Part of our political position must be a staunch opposition to free trade, and fair trade is the exact opposite, the direct alternative to free trade. Fair trade, however, more than a poltical philosophy, is a lifestyle choice, almost a spiritual choice. And so because our alternative lifestyle choices are relevant at such a personal level, whether that be buying fairtrade, living green and sustainable, boycotting corporate products, or even making the move to being vegan or vegetarian, they allow us an opportunity to be proud about the way we live, and to be happy in the struggle. Being an activist or revolutionary, fighting for social justice of any kind, or simply living a progressive lifestyle often requires a lot of discipline and sacrifice, and sometimes that level of committment can be very difficult. But our dedication to social justice should not be a committment beyond recognition of our happiness, and it is not selfish to want things for ourselves, as long as they are not ignorant or detriment to the greater good. Being happy is the first step, first and foremost because it is human nature to desire it, and because happiness is humanity's most valuable gift, but also because we can never be fully effective in the struggle without it. We have to fight for what we believe in with dedication, but we have to attain fulfillment while doing it. It is the happy and complementary union of two elements in physical and intuative expression through our daily routine.

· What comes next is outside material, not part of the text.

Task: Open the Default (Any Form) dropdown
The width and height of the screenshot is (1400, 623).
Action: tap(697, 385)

We must appreciate and embrace the beauty and richness of this social justice struggle, and we must take the challenge of the 'inner revolution' as a quest for personal change, as "an opportunity to live a future-self now, a future-self that offers a deeper acceptance of our humanity." That personal connection with the movement, provides us with comfort, and happiness that is almost necessary to making the full leap, the full committment to an alternative life and/or revolutionary activism. It is something lodged within our psyche, something spiritually tangible that we can identify with directly at anytime, perhaps when nothing else seems within reach, or when the struggle is at its most difficult moments. This binary ethos bridges the inner-self with outer challenges, like a sort of crossbow that combines the spiritual with the ideological. It is reaching a level of inner peace and comfort in the transition from treading water to dwelving into the deep. Our inherent lives begin to sync in harmony with our social, political, and humanitarian aspirations.

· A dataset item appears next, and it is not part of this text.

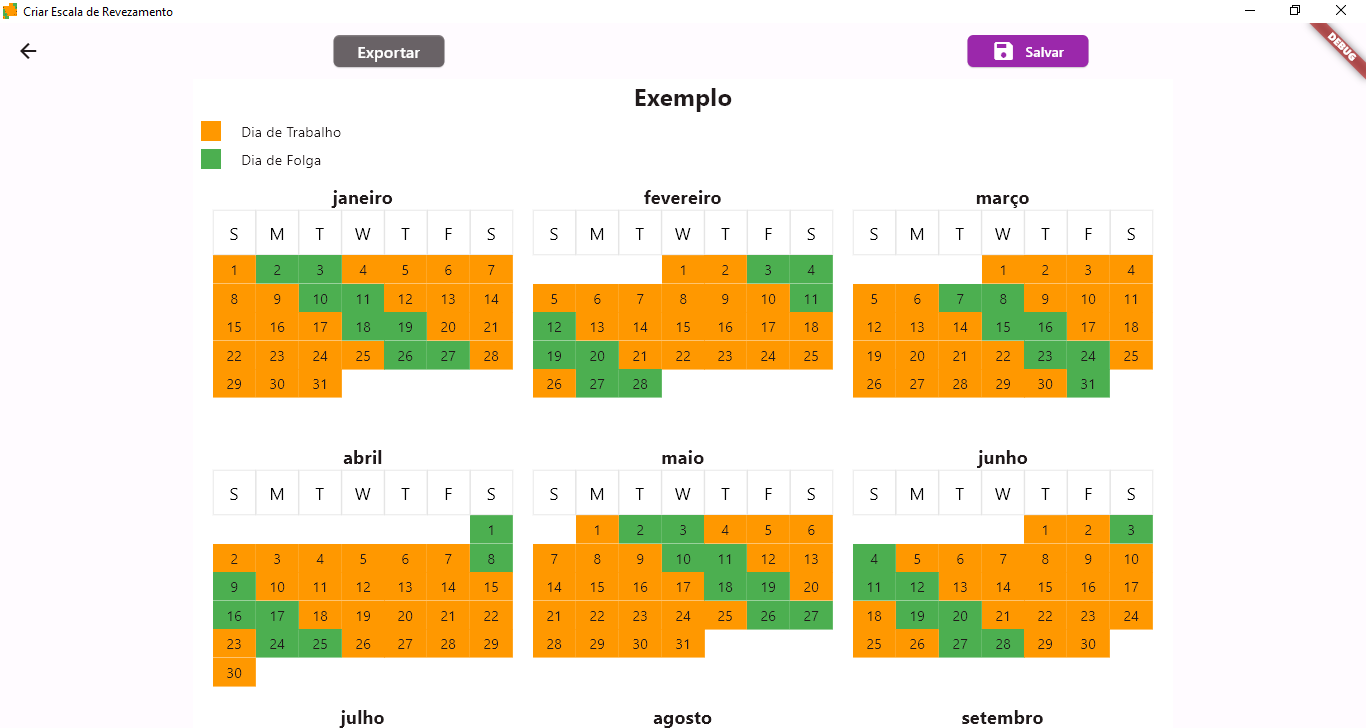Select June 3 in the calendar
Viewport: 1366px width, 728px height.
click(1131, 530)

Another very important characteristic of the sustainable movement is its strength in existing through a collective identity and orientation. People love to, and want to feel like they belong to a greater common entity. That is why we must talk to neighbours, we must discuss with our co-workers, friends, and family on a daily basis, we must exchange ideas, stories, and solutions to help broaden the fabric of our social project. All of our social justice, environmental, sustainable living, anti-corporate initiatives, etc., must be based on complete and uncompromised inclusion. Fair trade is a socio-economic model rooted in community building at the local, national, and international level. Fair trade theory often talks about creating a link between northern consumers and marginalized southern producers, but we also need to emphasize the more simple connection from people to people, the action of an equal, reciprocal exchange. We must be a people of community and togetherness who complement the growth of each other's livelihoods in tangible and positive ways. Fair trade is proof that a smaller-scale, grassroots, and symbiotic economy can not only sustain, but enhance the collective threads of our human community. The sustainable movement, while creating a very profound and deep-rooted sense of belonging, participation, and community, allows us to become the living agents of what we believe in.